For funds that invest through one or more underlying portfolios, the Board considered similar information about the portfolio(s) when considering the approval of investment advisory agreements. In addition, in cases where the funds investment adviser has engaged a sub-adviser, the Board considered similar information about the sub-adviser when considering the approval of any sub-advisory agreement.
The Contract Review Committee was assisted throughout the contract review process by Goodwin Procter LLP, independent legal counsel for the Independent Trustees. The members of the Contract Review Committee relied upon the advice of such counsel and their own business judgment in determining the material factors to be considered in evaluating each investment advisory and sub-advisory agreement and the weight to be given to each such factor. The conclusions reached with respect to each investment advisory and sub-advisory agreement were based on a comprehensive evaluation of all the information provided and not any single factor. Moreover, each member of the Contract Review Committee may have placed varying emphasis on particular factors in reaching conclusions with respect to each investment advisory and sub-advisory agreement.
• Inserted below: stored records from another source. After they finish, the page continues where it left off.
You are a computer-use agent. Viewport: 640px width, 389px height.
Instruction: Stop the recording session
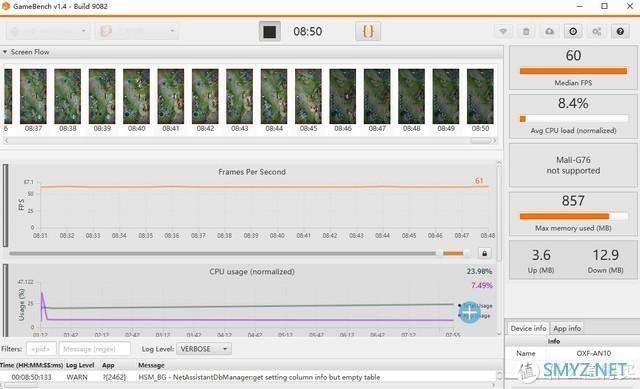tap(269, 31)
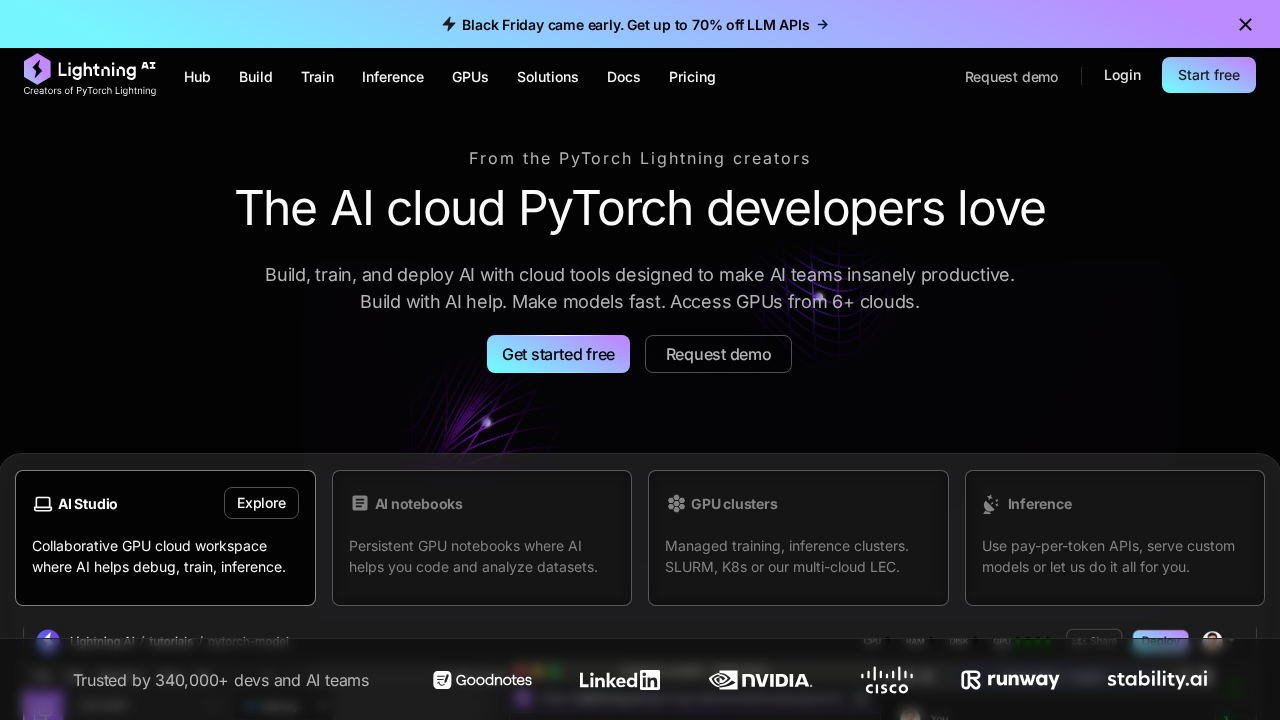Click the Lightning AI logo in the navbar
The image size is (1280, 720).
click(x=90, y=70)
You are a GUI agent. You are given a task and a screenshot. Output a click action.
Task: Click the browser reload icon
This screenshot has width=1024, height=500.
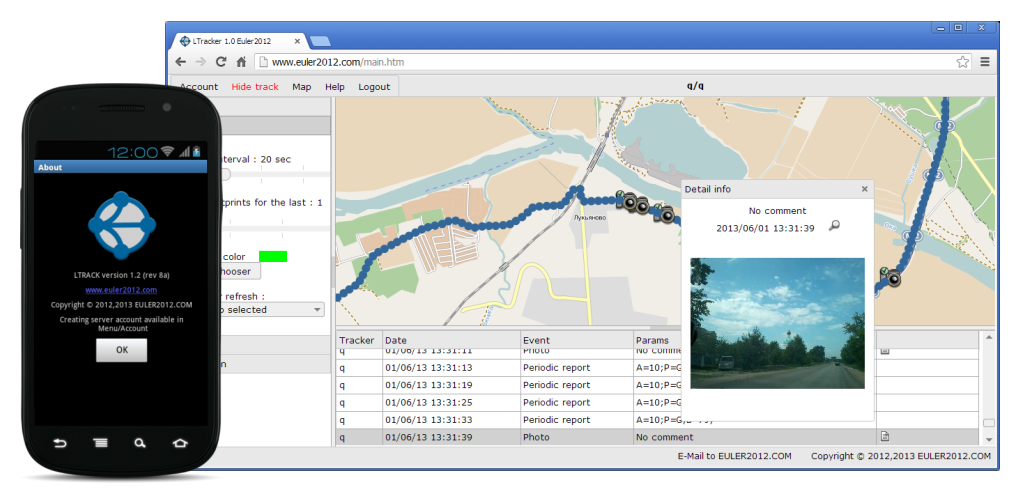point(221,62)
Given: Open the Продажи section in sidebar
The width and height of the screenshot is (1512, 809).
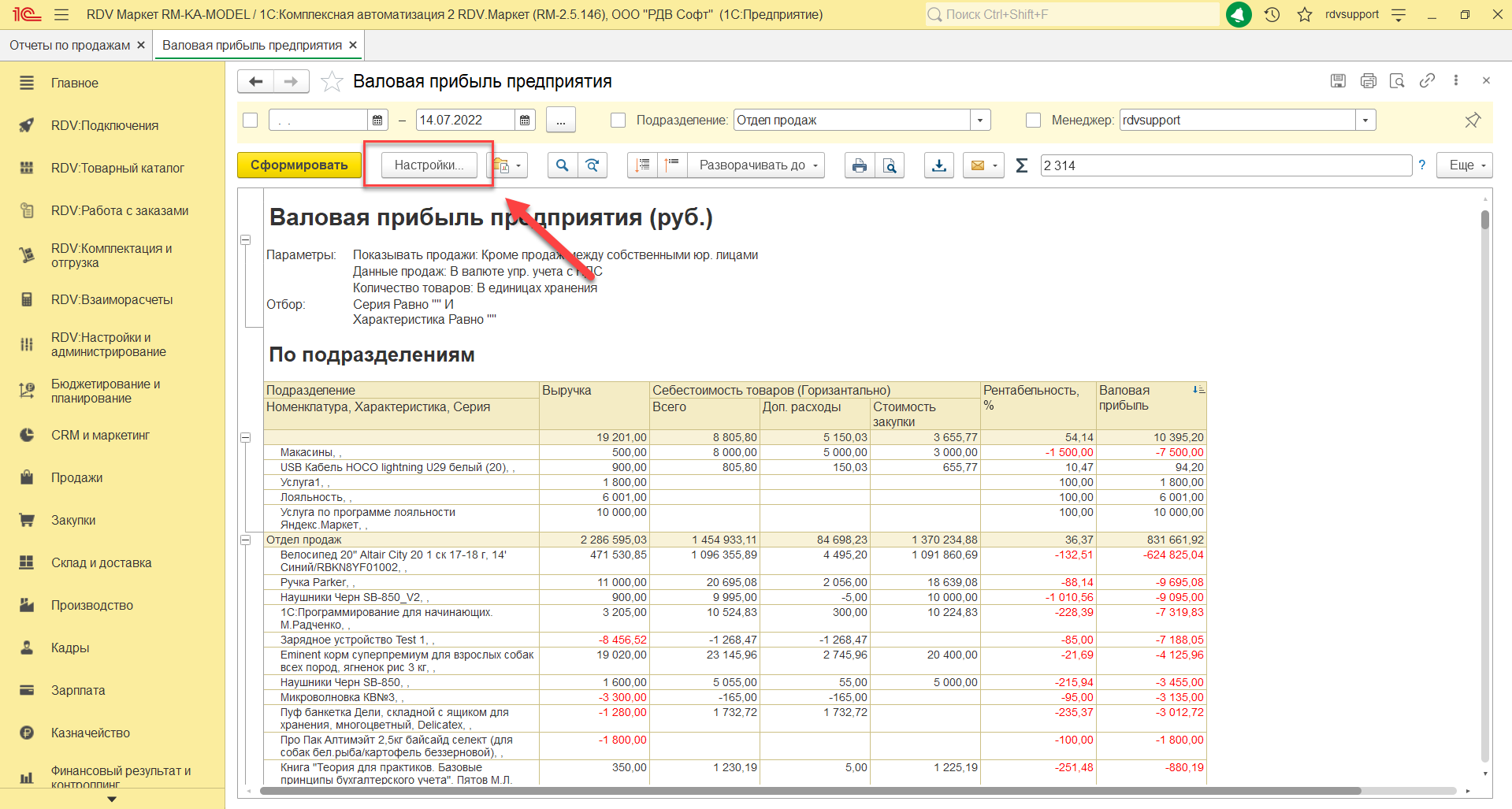Looking at the screenshot, I should point(76,478).
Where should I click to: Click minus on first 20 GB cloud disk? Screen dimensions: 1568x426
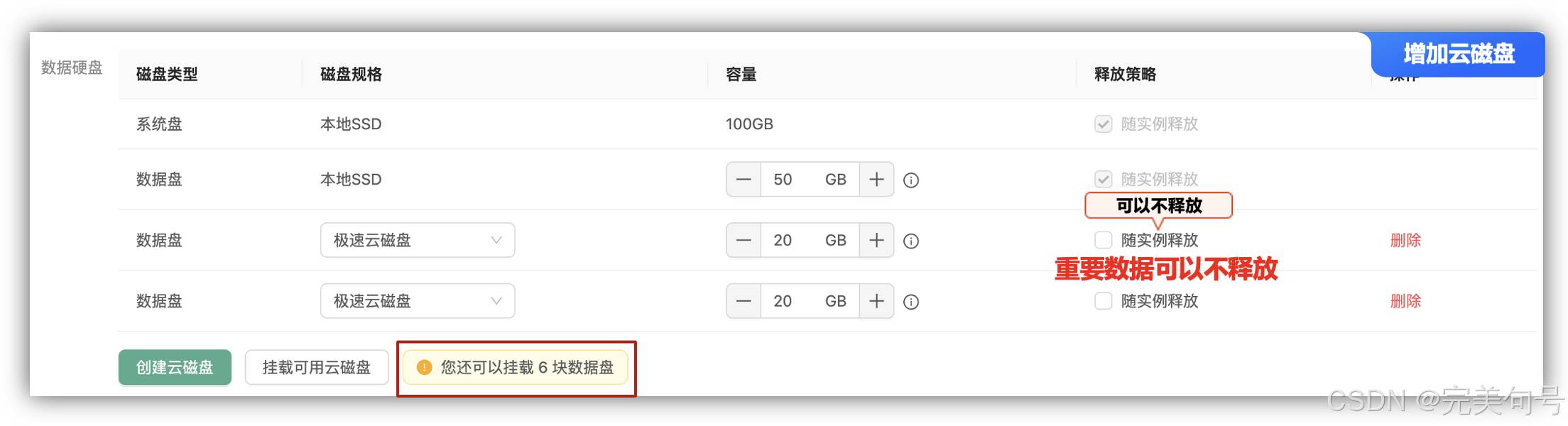tap(744, 241)
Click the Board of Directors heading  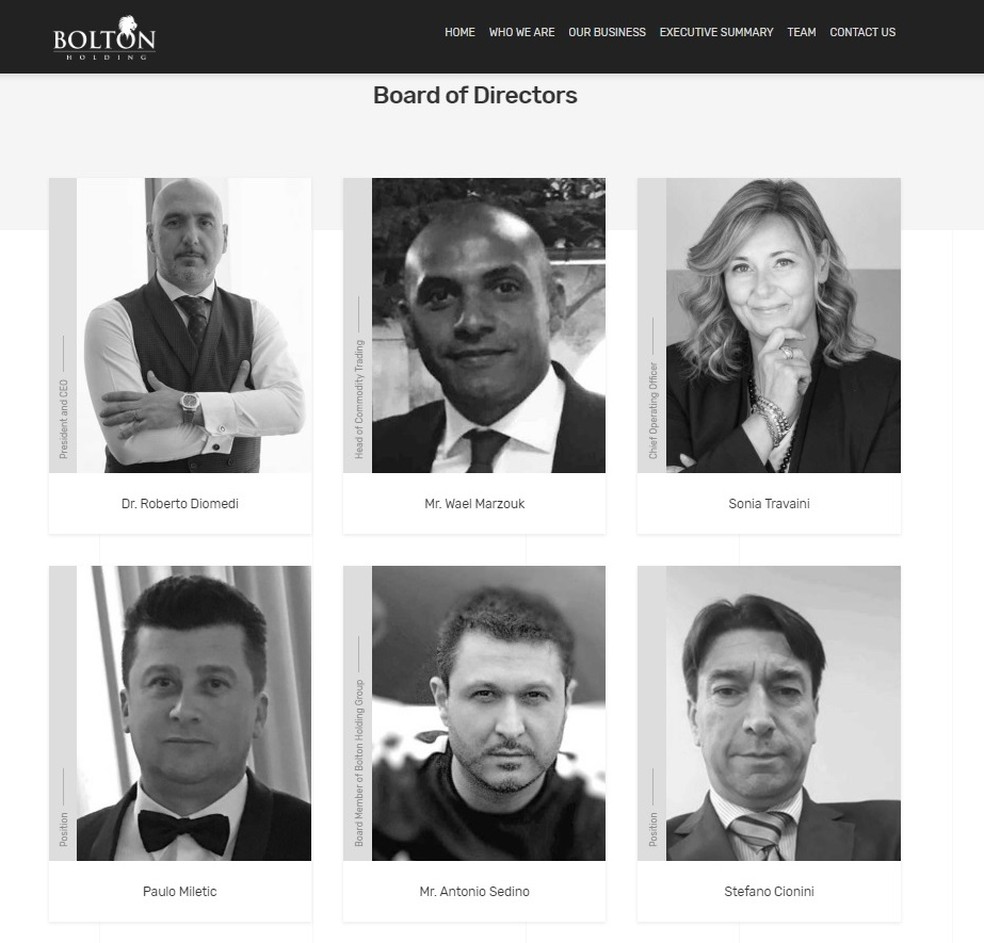475,95
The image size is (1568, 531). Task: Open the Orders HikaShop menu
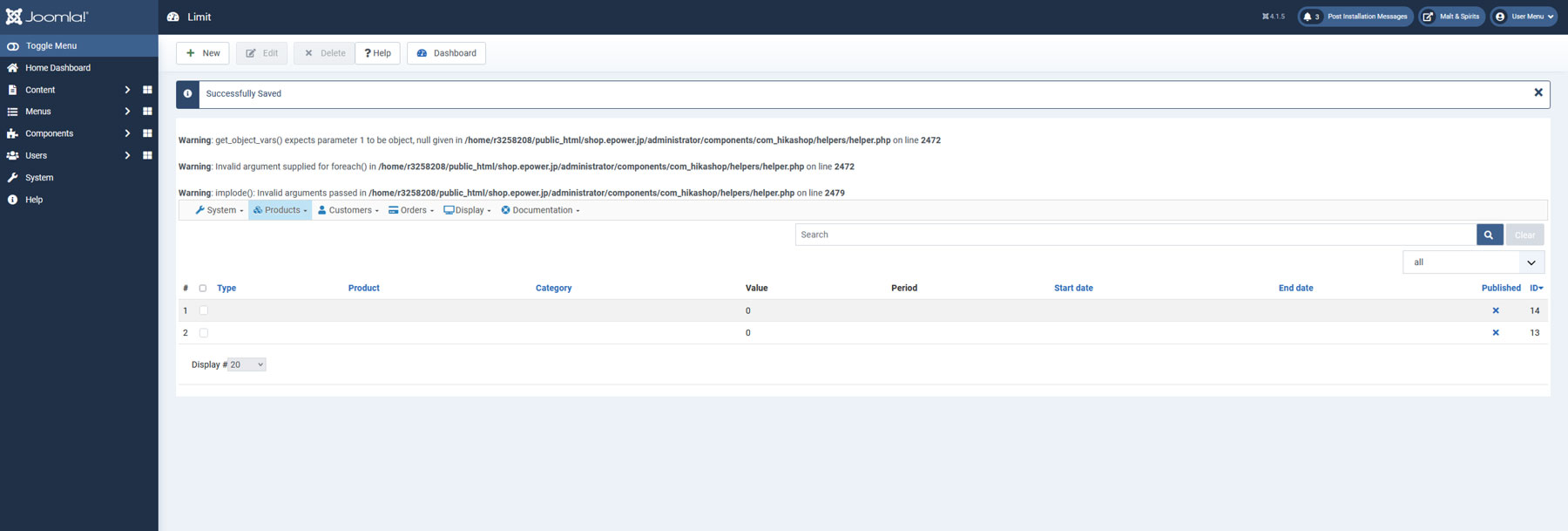click(x=411, y=210)
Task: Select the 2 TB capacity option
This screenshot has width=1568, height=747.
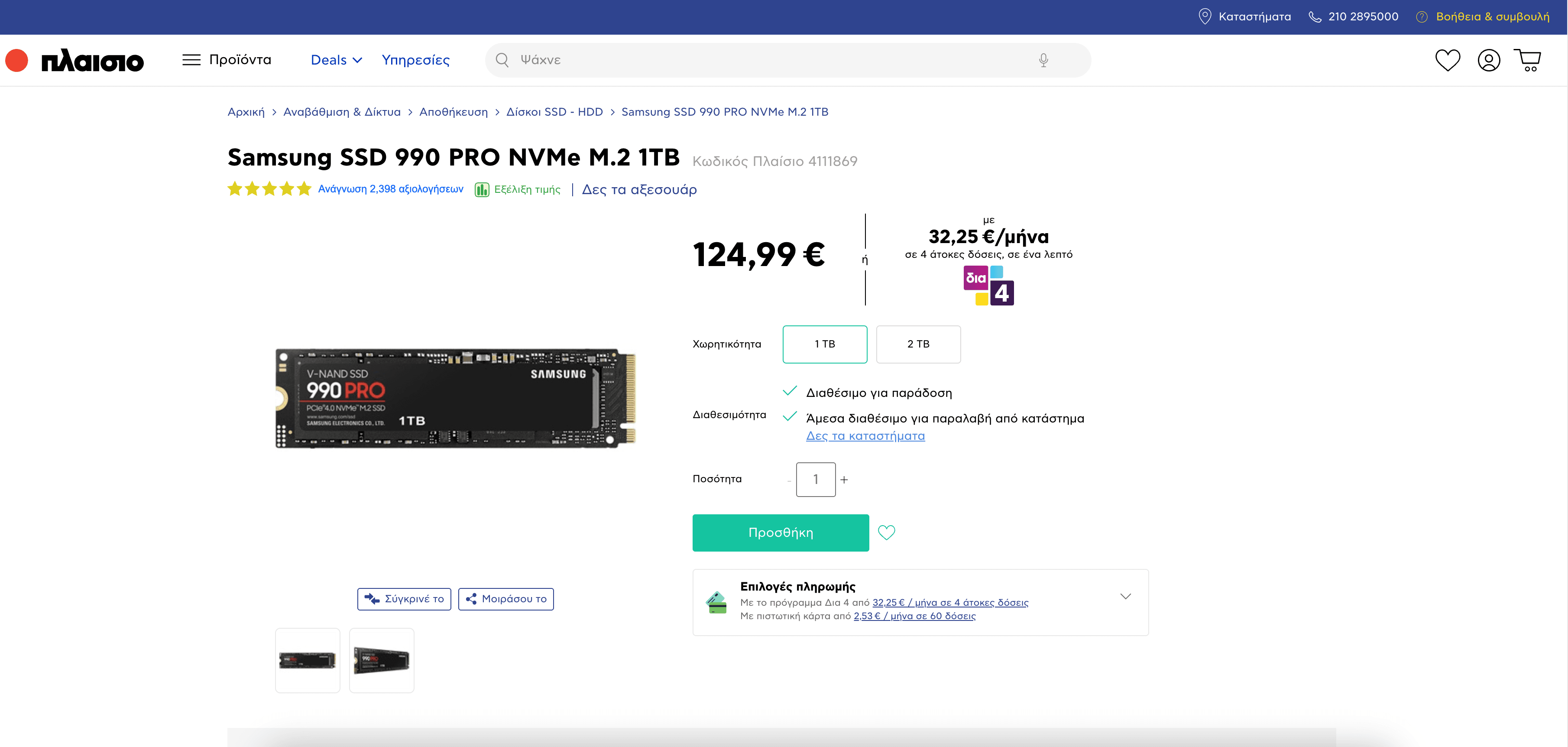Action: click(918, 344)
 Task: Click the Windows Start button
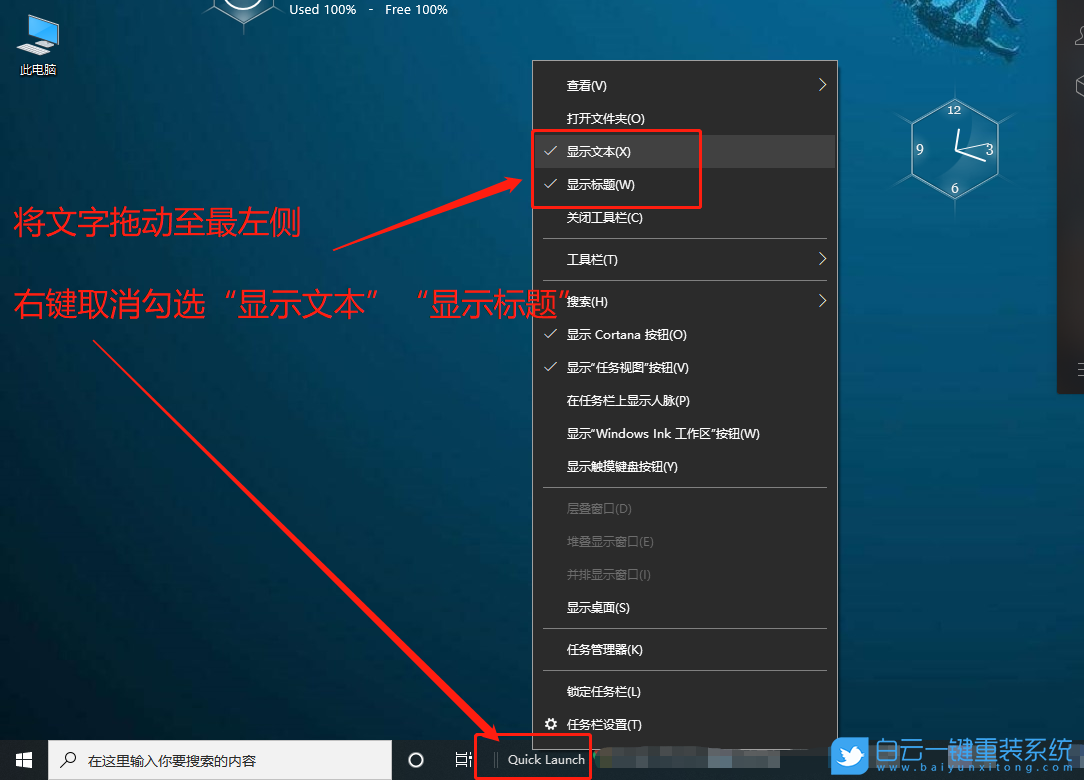23,759
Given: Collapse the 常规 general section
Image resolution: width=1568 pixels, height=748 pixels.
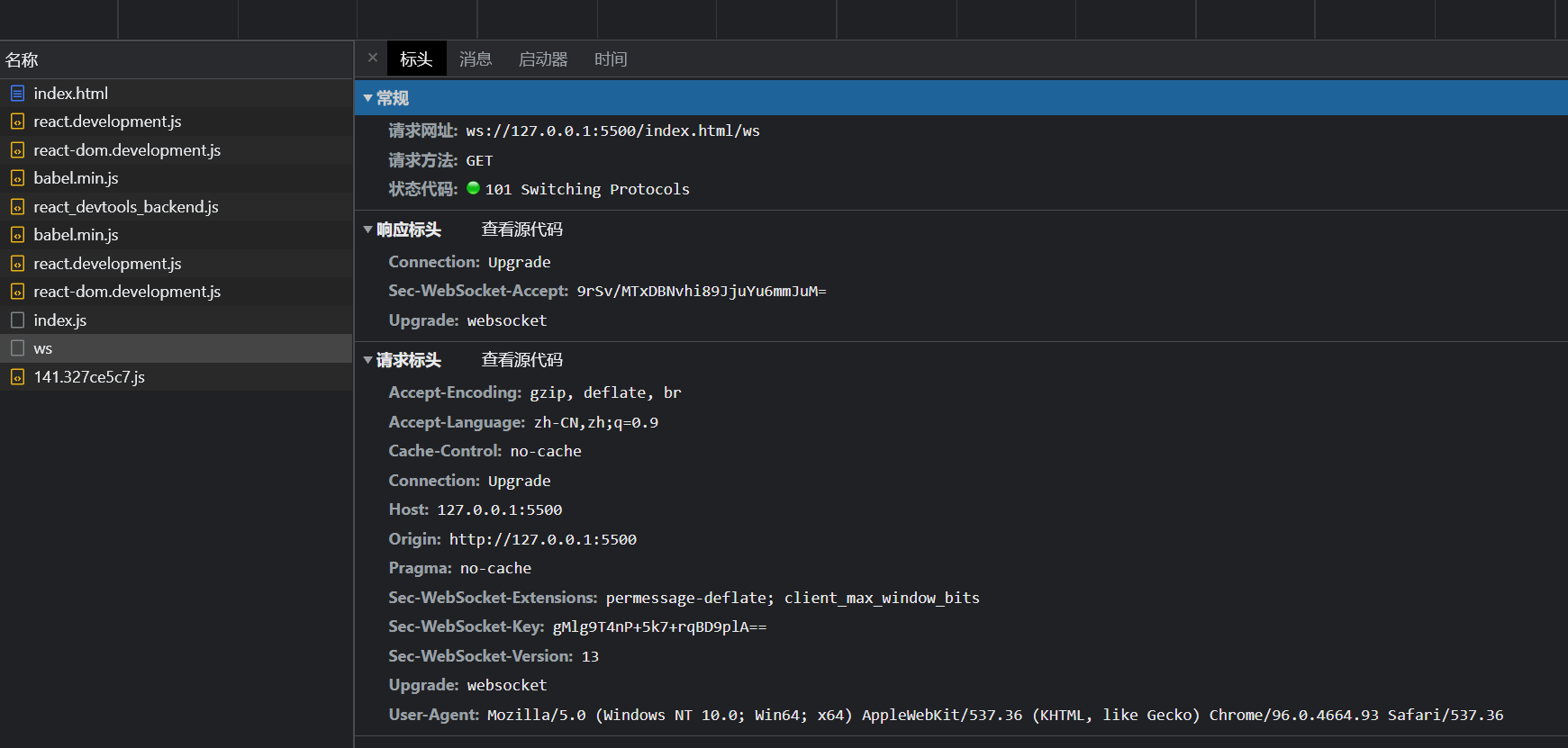Looking at the screenshot, I should click(x=368, y=98).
In evaluating each investment advisory and sub-advisory agreement, including the specific fee structures and other terms of the agreements, the Contract Review Committee was informed by multiple years of analysis and discussion among the Independent Trustees and the Eaton Vance Funds advisers and sub-advisers.
Results of the Process
Based on its consideration of the foregoing, and such other information as it deemed relevant, including the factors and conclusions described below, the Contract Review Committee concluded that the continuation of the investment advisory and administrative agreement of Parametric Commodity Strategy Fund (the Fund) with Eaton Vance Management (the Adviser) and the sub-advisory agreement with Parametric Portfolio Associates LLC (the Sub-adviser), an affiliate of the Adviser, including their fee structures, is in the interests of shareholders and, therefore, the Contract Review Committee recommended to the Board approval of each agreement. The Board accepted the recommendation of the Contract Review Committee based on the material factors considered and conclusions reached by the Contract Review Committee with respect to the agreements. Accordingly, the Board, including a majority of the Independent Trustees, voted to approve continuation of the investment advisory and administrative agreement and the sub-advisory agreement for the Fund.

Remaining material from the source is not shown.